More and more, I believe that political orientation is really about culture. Being a conservative is really not about particular policies but about an outlook on life. This is something I’ve noticed from countless conversations with conservatives where we are very much in agreement about most things — especially economics. When I was in the academy, the conservatives I knew were like I was at the time: libertarian oriented — not wanting to have government interference. They were generally radically liberal on social issues.
But as liberal as the academy may have traditionally been, it has gotten much more so over the last 25 years. As you can see in the following graph taken from the Higher Education Research Institute, in 1990, roughly 40% of college faculty called themselves liberal and an equal number called themselves moderates. Roughly 20% called themselves conservatives. Today, 60% call themselves liberal, less then 30% call themselves moderates, and only 10% call themselves conservatives.
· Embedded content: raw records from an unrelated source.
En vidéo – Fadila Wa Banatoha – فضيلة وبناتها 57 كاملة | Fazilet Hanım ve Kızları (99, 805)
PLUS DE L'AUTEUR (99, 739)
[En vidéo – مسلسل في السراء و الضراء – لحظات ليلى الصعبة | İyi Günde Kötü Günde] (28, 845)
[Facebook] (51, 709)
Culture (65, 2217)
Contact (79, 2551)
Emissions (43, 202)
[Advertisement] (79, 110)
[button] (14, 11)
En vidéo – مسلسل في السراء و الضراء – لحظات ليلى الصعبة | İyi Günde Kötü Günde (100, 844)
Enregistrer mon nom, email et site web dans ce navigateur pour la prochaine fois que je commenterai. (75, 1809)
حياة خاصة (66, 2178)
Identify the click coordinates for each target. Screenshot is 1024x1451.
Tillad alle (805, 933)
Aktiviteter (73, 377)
Krugman’s idea is the obvious one: the academy didn’t get more liberal, the conservatives got more conservative. He also mentioned the Republican Party’s general dismissal of global warming and evolution by natural selection. I would go further. The Republican Party is anti-intellectual. What’s more, they think the only purpose of education is to create a better workforce for IBM and GM. They don’t even think education is a matter of creating good citizens. Look at how common the desire is to eliminate the Department of Education. They want education to be controlled locally so that, among other things, students can be taught that African slaves were “immigrants.”
There is one bit of data presented by Krugman that is startling. If you look at the general population, 35% are Republicans or lean Republican, and 52% are similarly inclined toward the Democrats. For science professors, the numbers are 12% for Republicans and 81% for Democrats. But if you think about it for a moment, it isn’t surprising. Nor is it surprising that this trend started around the time that Bill Clinton became president. What does the Republican Party stand for? Any good ideas that it once had have been co-opted by the Democrats. We now have a moderate party and a proto-fascist party. It isn’t surprising that well informed people would skew heavily toward the Democrats.
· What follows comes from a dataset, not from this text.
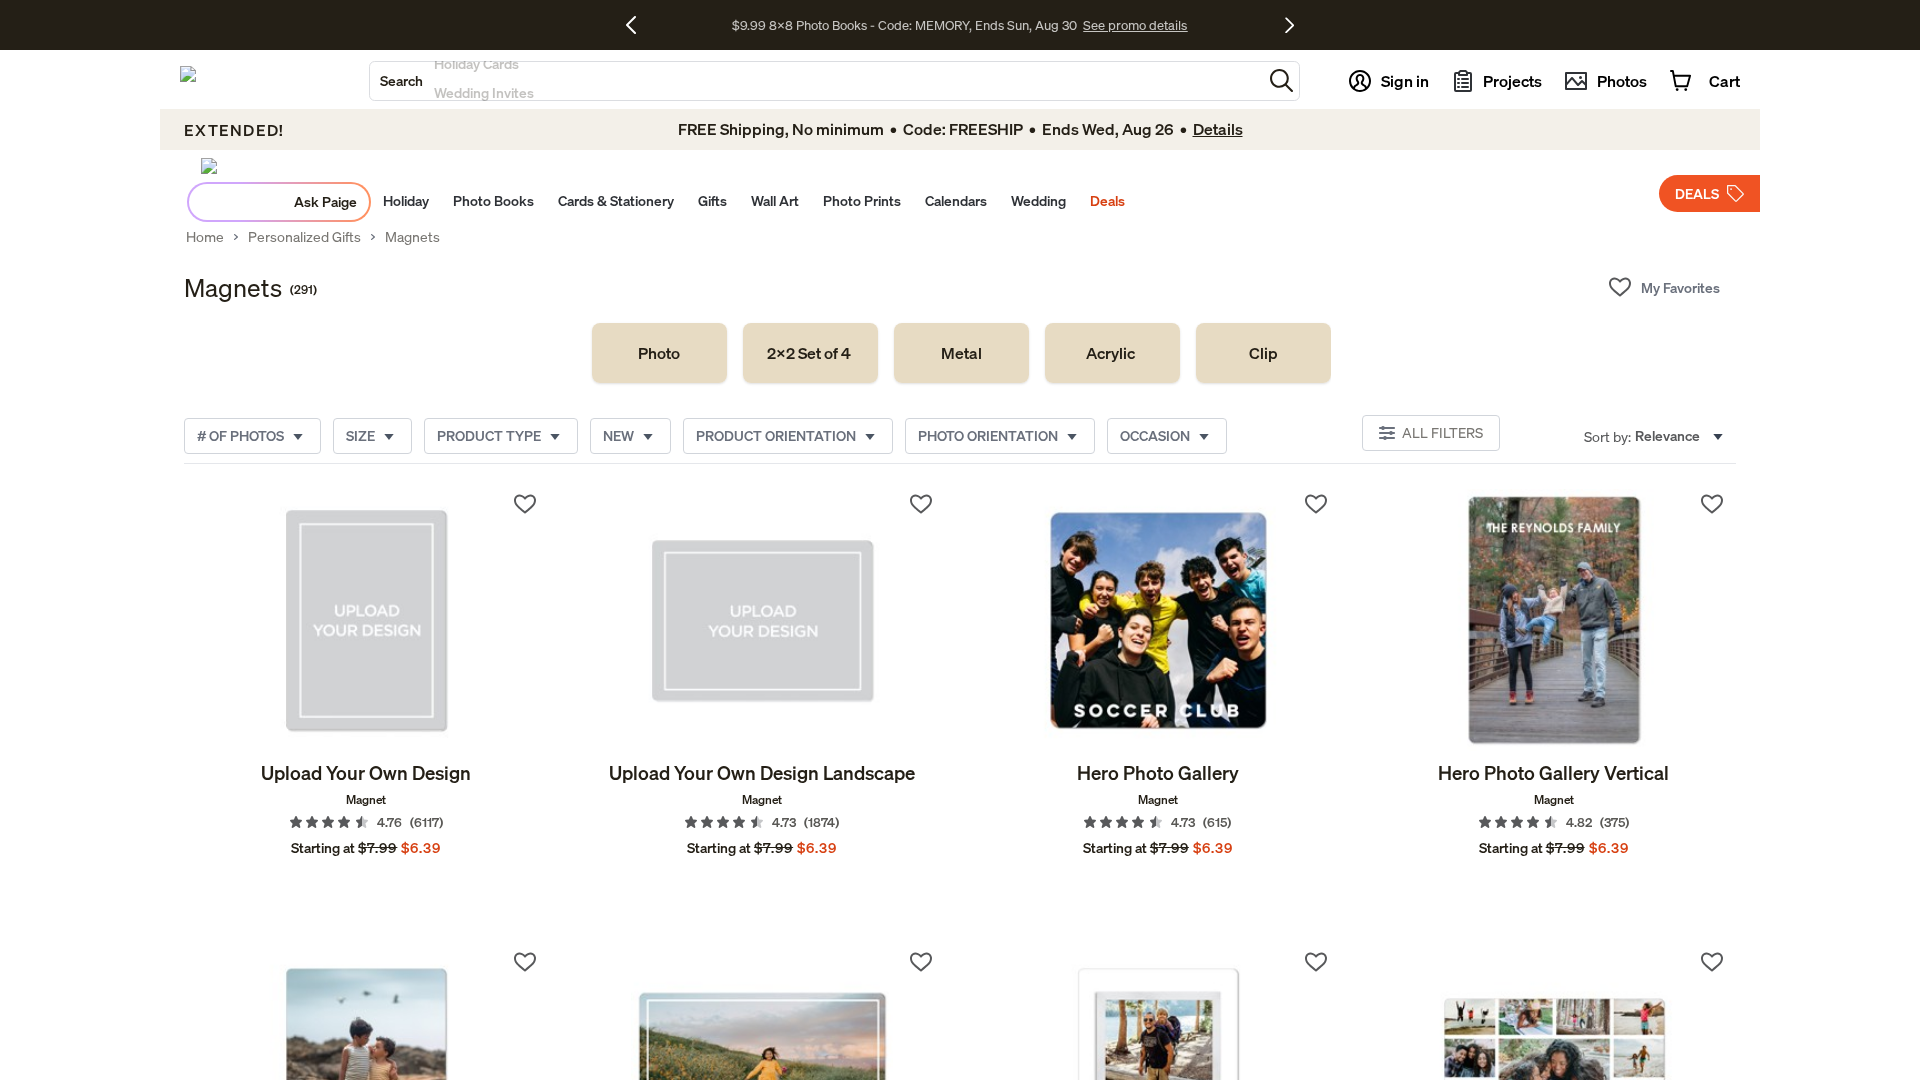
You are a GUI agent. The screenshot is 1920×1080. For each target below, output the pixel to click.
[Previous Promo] (638, 25)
But here’s something that a person of Krugman’s stature can’t say: it’s also about intelligence. Republicans love to publish books about what idiots liberals are. They’re compensating. They know that the more education and knowledge a person has, the more liberal they become. This causes conservatives to say things like a comment I recently got, “You’re what my father always called an educated idiot.” That was the extent of his argument. I was wrong just because and all my book learning didn’t mean a thing to him because he thought with his gut.
I think there are actual issues that liberals and conservatives can debate. But in this country, there really aren’t. The conservative movement has gone off the rails. So it’s hard for people who think for a living to miss this fact. Republican economic policy is wrong. Sure, you can find intelligent analysis from Greg Mankiw, but what Republicans want to do is the same thing they’ve done for four decades now and it never works as advertised. Republicans are simply wrong about global warming. Republicans are wrong about foreign policy. These aren’t opinions; these are factual claims. And on foreign policy, even they know they are wrong, because they talk tough, but when pressed, they admit that they would do nothing different from what the Democrats would do.
If we had the Republican Party of the early 1970s, I can see intelligent people differing over policy. But today, there are only three reasons to be a Republican. First, you might be stupid and ignorant. Second, you might be a hateful bigot. Third, you might be rich. That’s it. It isn’t surprising that PhD physicists skew heavily toward the Democratic Party.
I haven’t read the study, so I can’t say. Another factor could be that colleges are using so many more adjuncts, who get paid next to nothing. Poor people skew liberal as well. I suspect if you polled college administrators, you would find that they are far more conservative.